La omnipresente —y reprobable— cafetera de cápsulas

La omnipresente —y reprobable— cafetera de cápsulas
Francisco Masse

Francisco Masse

Inventos

Amo el café. Su color, su textura, su sabor y su aroma, el cual disfruto aspirando largo y profundo como un adicto incluso directamente de la bolsa, cuando lo compro recién molido. Y aunque con frecuencia voy a una cafetería a que me atienda un buen barista, mi ritual para empezar con propiedad el día es hacerme mi propio café en la máquina que tengo en casa. Por eso, quizás, es que veo con tanto desdén a las casi omnipresentes cafeteras de cápsula, esas que con elegir un color y oprimir un botón preparan el café por ti.

La afición cafetera comenzó en mis años como editor de medios impresos, cuando los exprés dobles —o espressos, como les pusieron los italianos— me permitían permanecer despabilado y con los ojos abiertos durante las noches, en especial cuando cerraba la edición diaria de un periódico de circulación nacional. Trabajando ahí fue que supe por primera vez del terrible impacto ecológico de las cápsulas de café. Pero veamos primero quién fue el de la “genial” idea.

Preparación de café con el métido de vertido/goteo.

Investigando, uno encuentra que la fechoría se le achaca a dos posibles culpables: uno es canadiense, John Sylvan, quien mientras trabajaba en la empresa Keurig, durante la década de 1990 dio con la idea de crear cafés a partir de una cápsula plástica para los oficinistas como él, que todos los días tiraban miles de vasos de la conocida cafetería de la sirena —por cierto, en una entrevista a un periódico de su país en 2015, Sylvan dijo estar arrepentido de sus k-pods.

El otro personaje es suizo y, sin duda, es más famoso: se llama Eric Favre, un ingeniero que trabajaba en la fábrica de café soluble más conocida del mundo y que, en 1976, inventó la primera máquina de café de cápsulas de aluminio de un solo uso.

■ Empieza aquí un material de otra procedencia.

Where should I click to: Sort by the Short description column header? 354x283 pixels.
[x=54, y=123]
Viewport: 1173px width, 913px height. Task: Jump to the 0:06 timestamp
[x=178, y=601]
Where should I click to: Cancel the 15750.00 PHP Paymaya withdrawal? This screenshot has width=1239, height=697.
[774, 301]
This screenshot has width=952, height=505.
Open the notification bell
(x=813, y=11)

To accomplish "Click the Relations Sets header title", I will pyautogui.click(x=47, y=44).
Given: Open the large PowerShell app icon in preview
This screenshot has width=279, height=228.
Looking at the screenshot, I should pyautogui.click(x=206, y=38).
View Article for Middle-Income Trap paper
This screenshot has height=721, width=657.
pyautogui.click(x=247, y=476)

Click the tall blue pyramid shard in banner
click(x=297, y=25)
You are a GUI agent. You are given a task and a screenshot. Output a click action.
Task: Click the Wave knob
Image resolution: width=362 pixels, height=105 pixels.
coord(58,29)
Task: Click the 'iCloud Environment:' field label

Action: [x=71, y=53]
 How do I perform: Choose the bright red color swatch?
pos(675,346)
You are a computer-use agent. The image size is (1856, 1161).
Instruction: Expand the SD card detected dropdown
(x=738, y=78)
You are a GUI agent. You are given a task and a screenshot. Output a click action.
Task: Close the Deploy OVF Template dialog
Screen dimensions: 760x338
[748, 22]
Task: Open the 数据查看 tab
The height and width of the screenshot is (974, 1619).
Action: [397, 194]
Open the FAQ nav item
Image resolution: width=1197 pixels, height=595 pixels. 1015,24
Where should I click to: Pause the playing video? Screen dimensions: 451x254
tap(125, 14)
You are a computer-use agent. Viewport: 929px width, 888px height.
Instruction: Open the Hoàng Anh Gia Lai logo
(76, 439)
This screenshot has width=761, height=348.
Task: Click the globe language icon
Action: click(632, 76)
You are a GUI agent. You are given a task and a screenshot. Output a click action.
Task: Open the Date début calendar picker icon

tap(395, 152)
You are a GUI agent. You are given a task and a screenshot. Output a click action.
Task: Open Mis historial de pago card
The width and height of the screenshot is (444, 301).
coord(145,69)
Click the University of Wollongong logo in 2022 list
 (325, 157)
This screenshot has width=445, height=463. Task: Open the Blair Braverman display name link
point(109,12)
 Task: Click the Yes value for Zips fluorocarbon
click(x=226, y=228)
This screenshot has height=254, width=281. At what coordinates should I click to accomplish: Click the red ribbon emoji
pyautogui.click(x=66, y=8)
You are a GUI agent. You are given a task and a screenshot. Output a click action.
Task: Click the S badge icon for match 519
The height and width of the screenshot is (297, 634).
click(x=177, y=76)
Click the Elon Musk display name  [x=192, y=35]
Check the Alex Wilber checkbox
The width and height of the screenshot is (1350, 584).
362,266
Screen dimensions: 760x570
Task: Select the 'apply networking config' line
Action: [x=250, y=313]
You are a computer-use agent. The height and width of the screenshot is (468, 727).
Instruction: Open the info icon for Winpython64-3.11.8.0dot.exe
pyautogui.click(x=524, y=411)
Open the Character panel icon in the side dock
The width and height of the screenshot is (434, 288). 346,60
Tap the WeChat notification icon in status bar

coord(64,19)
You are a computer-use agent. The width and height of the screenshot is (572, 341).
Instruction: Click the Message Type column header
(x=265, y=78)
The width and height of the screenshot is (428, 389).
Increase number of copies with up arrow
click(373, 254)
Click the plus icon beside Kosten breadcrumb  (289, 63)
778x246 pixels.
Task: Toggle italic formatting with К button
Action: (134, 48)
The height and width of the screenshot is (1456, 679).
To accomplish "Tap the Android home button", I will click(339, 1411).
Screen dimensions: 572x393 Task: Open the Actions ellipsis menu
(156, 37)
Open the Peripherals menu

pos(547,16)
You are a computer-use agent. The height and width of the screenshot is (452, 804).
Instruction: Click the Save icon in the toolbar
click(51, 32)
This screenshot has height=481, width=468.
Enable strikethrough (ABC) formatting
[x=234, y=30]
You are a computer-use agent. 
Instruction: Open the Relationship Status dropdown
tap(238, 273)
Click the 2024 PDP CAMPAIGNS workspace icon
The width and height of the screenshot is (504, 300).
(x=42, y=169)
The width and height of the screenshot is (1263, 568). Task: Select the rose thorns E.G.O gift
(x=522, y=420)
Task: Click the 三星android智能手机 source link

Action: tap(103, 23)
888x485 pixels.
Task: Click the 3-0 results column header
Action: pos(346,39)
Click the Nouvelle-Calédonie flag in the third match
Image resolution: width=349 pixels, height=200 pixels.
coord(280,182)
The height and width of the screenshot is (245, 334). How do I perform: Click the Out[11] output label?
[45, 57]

Hoy es presidente de Monodor, una empresa que fabrica cápsulas que ya no son de aluminio y, supuestamente, son reciclables y más amables con el medio ambiente. Y ya que llegamos a ese punto, el del impacto ecológico, mencionaré el argumento principal que hace a esta invención tan cuestionable.

'Pods' de café hechos con aluminio.

Dado el éxito comercial de estas máquinas de café —tan sólo en 2018 se vendieron 20.7 millones—, la cantidad de cápsulas que terminan en la basura es estratosférica: en todo el mundo, cada minuto 39 mil recipientes terminan en el cesto de la basura; o sea que al día se desechan más de 56 millones de pods, sumando 20 mil 500 millones al año, suficientes para dar diez vueltas a la Tierra si se formaran uno tras otro. ¿Ves por qué digo que son reprobables?

Además de la catástrofe ecológica, esta invención —que es muy práctica, nadie lo niega— es un reflejo de la cultura de estos tiempos: acelerada, artificial, desechable, siempre en busca de la inmediatez, del placer obtenido con simplemente pulsar un botón. Quiero pensar que aún hay gente como yo que, así como practica el yoga o el mindfulness para aquietar la mente, o halla placer en el cultivo de un jardín o huerto casero, toma un café como un acto meditativo, un placer inspirador, un diálogo con uno mismo y con un regalo de la Tierra; no como un neurótico shot de cafeína y azúcar para salir corriendo a la prisa cotidiana.

Hace poco, mientras curioseaba en las máquinas de exprés de una conocida tienda departamental, el amable promotor se me acercó para intentar venderme una. “Muele el café, lo pone en el filtro, lo compacta ella misma y puede preparar más de veinte bebidas preestablecidas”, me dijo. “Oye, pero a mí me gusta hacer mi propio café, ¿no tienes una manual?”, le cuestioné. “La verdad, no. Pero ésta le ayuda cuando no tiene tiempo de compactar; en la mañana, por ejemplo”, replicó.

Le agradecí por su tiempo y salí de ahí sin comprar nada, pensando que si cada mañana no tienes treinta segundos —que es el tiempo que te toma— para poner tú mismo el café en el filtro y apachurrarlo, no necesitas una cafetera: lo que necesitas es reevaluar tu vida…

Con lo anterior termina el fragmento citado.